Il murmurait qu’il lui avait donné plus qu’il n’avait rêvé, et lui demandait de ne pas avoir peur ; à la fin, il ne faisait que serrer ses doigts.

Aux funérailles — seulement des fleurs et sa photo souriante.

Deux ans plus tard, elle fonda une association à son nom et chaque anniversaire, elle apportait fleurs et éclairs dans sa chambre, attachant un mot :

« Merci pour ton amour. Je t’aime encore. Maintenant je vis pour deux. » Après ses funérailles, les nuits furent longues et étouffantes ; elle portait son pull, gardait sa brosse à dents et relisait ses paroles dans sa mémoire.

Un an plus tard, la douleur ne s’était pas éteinte — elle était plus douce, comme une ombre, toujours présente.

Le matin de son anniversaire, la pluie frappait la fenêtre. Elle se rendit à la boulangerie, demanda un éclaire et une note :

« Pour ceux qui aiment. Pour ceux qui n’oublient pas. »
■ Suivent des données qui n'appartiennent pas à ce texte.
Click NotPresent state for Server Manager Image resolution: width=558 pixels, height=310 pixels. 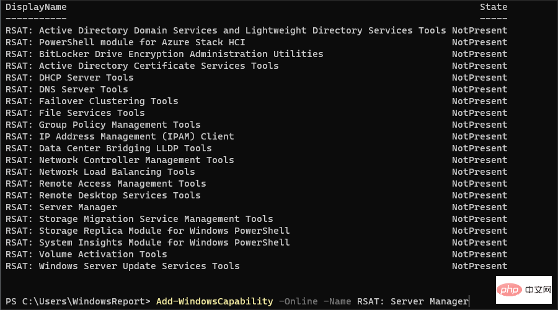[479, 207]
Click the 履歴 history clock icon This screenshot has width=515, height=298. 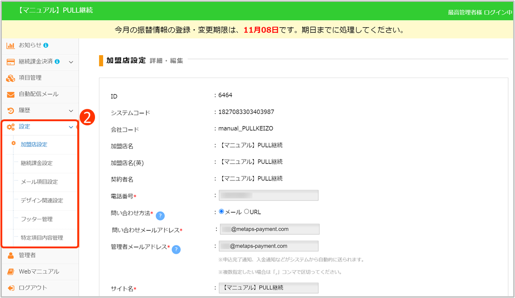point(10,111)
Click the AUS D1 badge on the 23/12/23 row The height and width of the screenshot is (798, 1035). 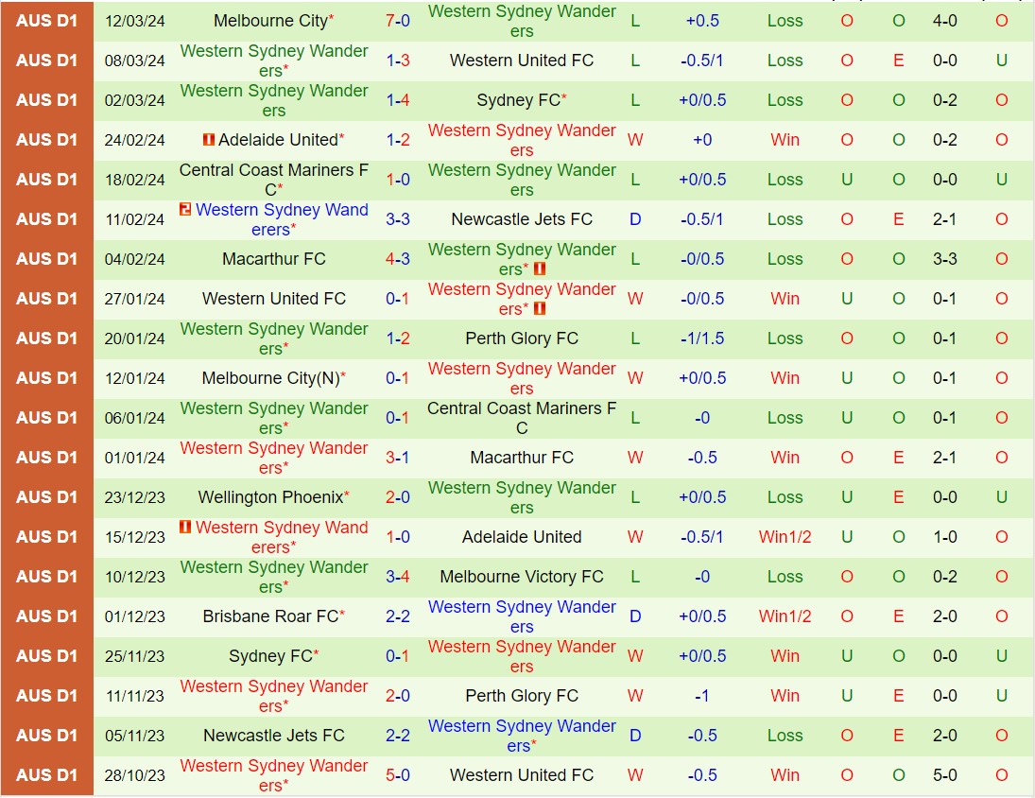(46, 497)
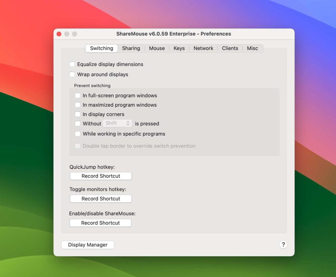The width and height of the screenshot is (336, 277).
Task: Record the Toggle monitors hotkey
Action: click(100, 198)
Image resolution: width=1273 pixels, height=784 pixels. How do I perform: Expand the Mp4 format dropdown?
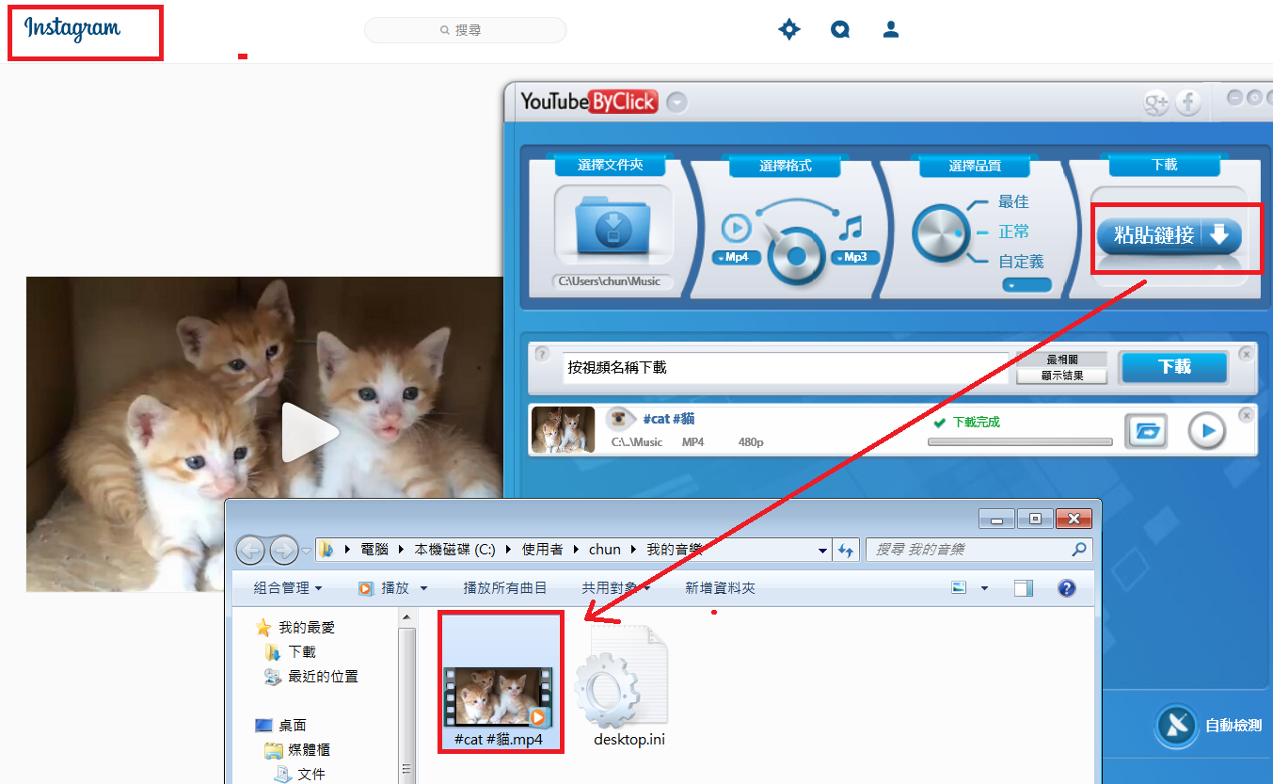click(736, 257)
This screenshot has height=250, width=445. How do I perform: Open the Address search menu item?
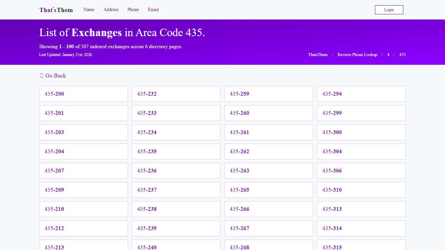tap(111, 9)
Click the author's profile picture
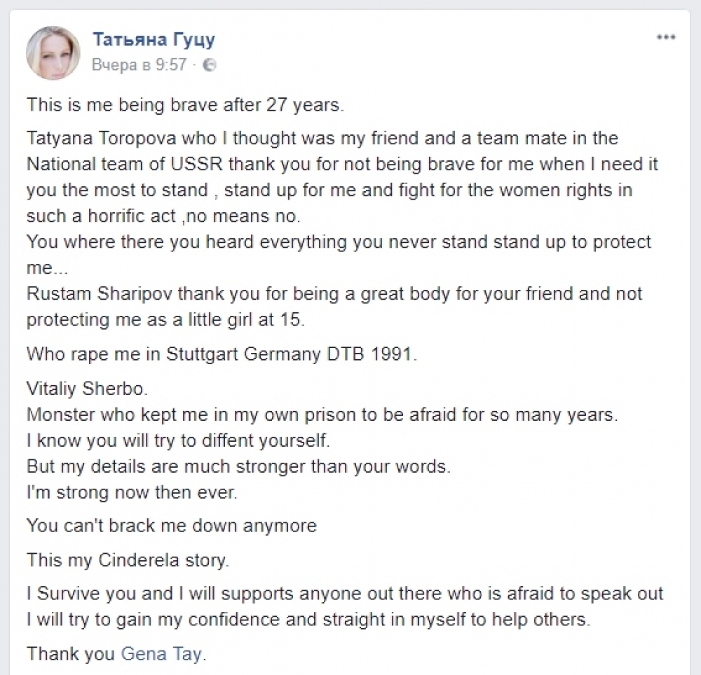 click(53, 53)
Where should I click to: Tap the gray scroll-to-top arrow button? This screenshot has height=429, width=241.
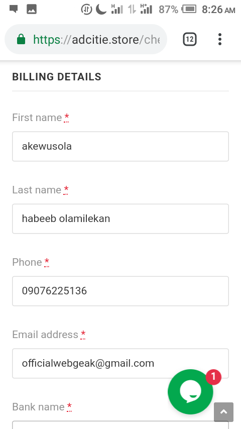(x=223, y=412)
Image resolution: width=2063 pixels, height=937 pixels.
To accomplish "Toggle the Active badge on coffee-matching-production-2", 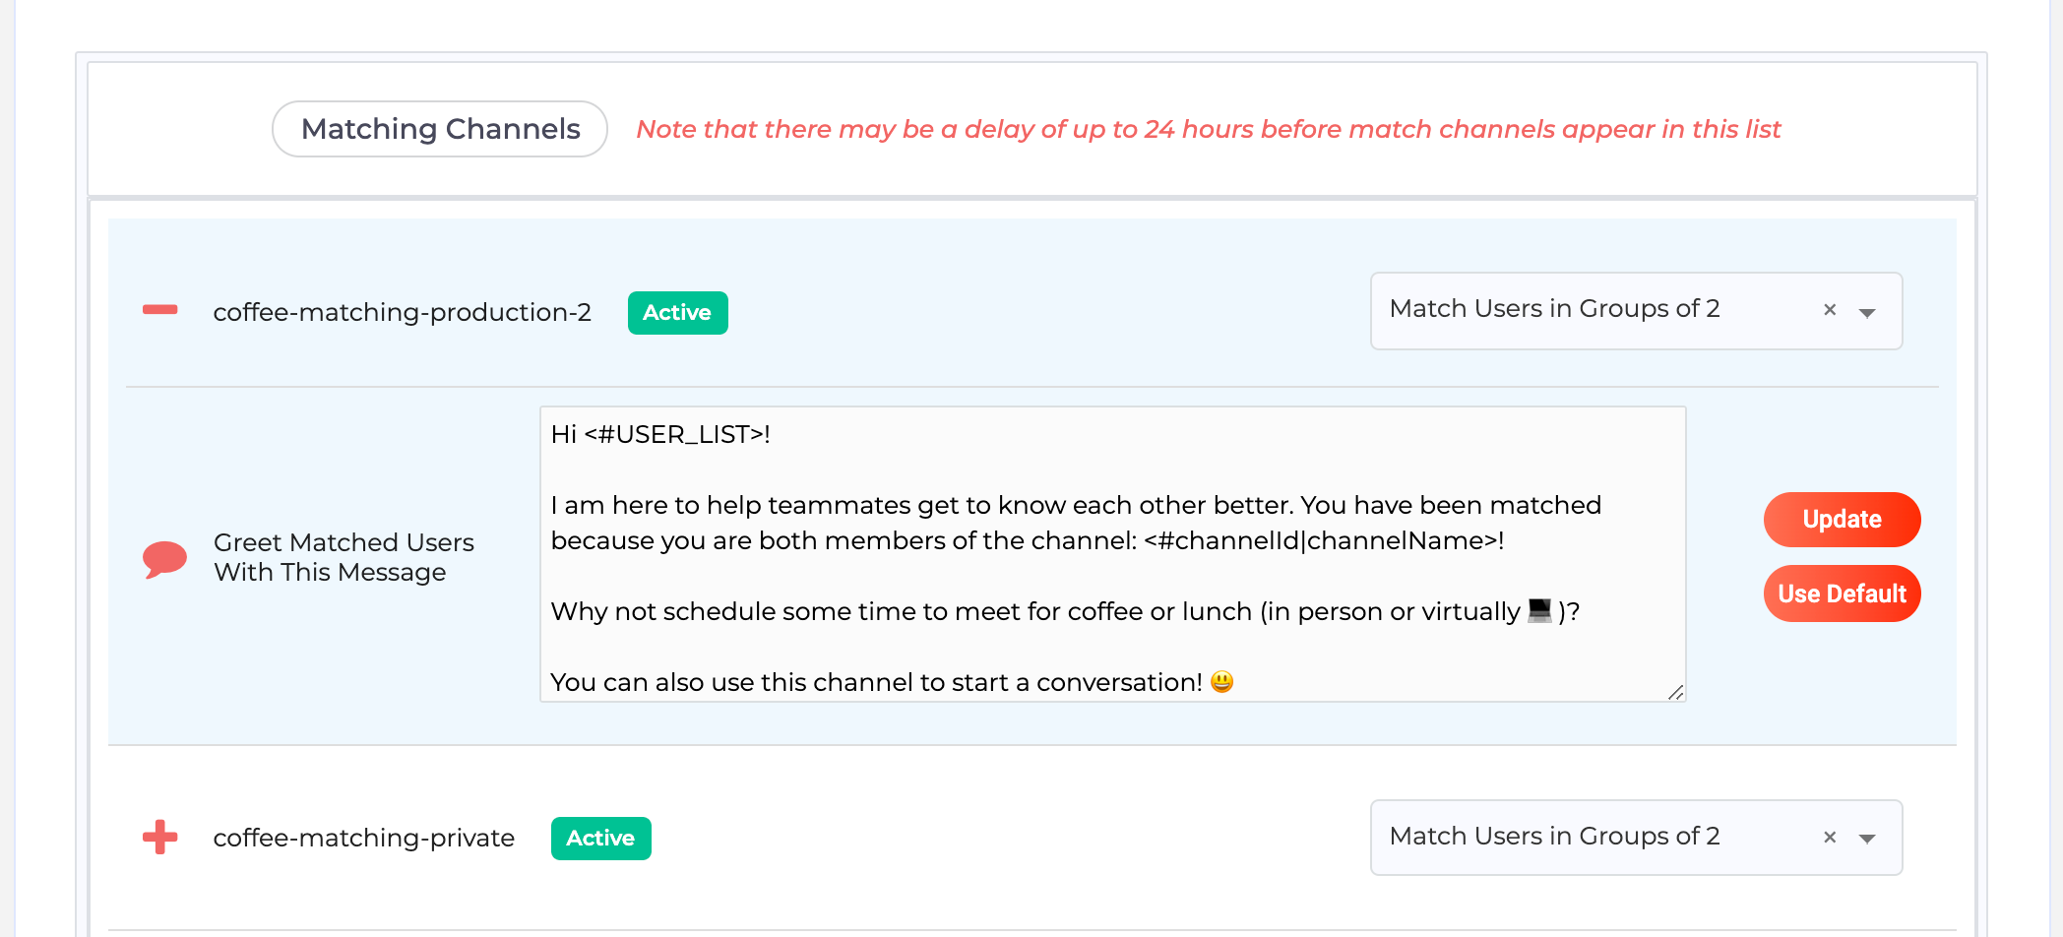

Dans le parc, sur le banc où il l’avait autrefois réchauffée, elle rencontra une autre veuve ; elles échangèrent quelques mots et elle se sentit moins seule pour la première fois.

Elle reprit ses études, devint psychologue et accompagna des adolescents et enfants ayant perdu un être cher — leur apprenant à croire à nouveau.

Un garçon de foyer atteint d’une tumeur vint à l’association — elle lui montra que l’amour est déjà un acte de courage.

Deux ans plus tard, elle reçut une lettre du frère d’Ilia : un mot écrit la veille de sa mort. Une demande de vivre et la promesse qu’une partie de lui resterait avec elle.

Elle lut, pleura et comprit : elle n’avait aucun regret. Elle avait aimé et été aimée — et c’était son miracle.

Dix ans plus tard, elle cessa de porter du noir — non pas par oubli, mais par dignité.

L’association qu’elle avait fondée devint un mouvement : des dizaines de collaborateurs, des centaines de vies sauvées.

Lors d’un gala, un homme la remercia : sa lettre lui avait sauvé la vie après la mort de sa femme.

Au printemps, elle retourna dans cette chambre — autre hôpital, un autre enfant — mais elle entra, posa des fleurs et des éclairs, s’assit et murmura au défunt :

« Tu sais combien de vies nous avons sauvées ? Tu vis à travers tout cela. Je ne suis plus seule ; je t’aime, et je peux à nouveau respirer. »

Un flocon de neige toucha la fenêtre, fondit et laissa une larme chaude.

Elle sortit — légère et forte. Même un seul mois peut devenir toute une vie. L’amour ne meurt jamais.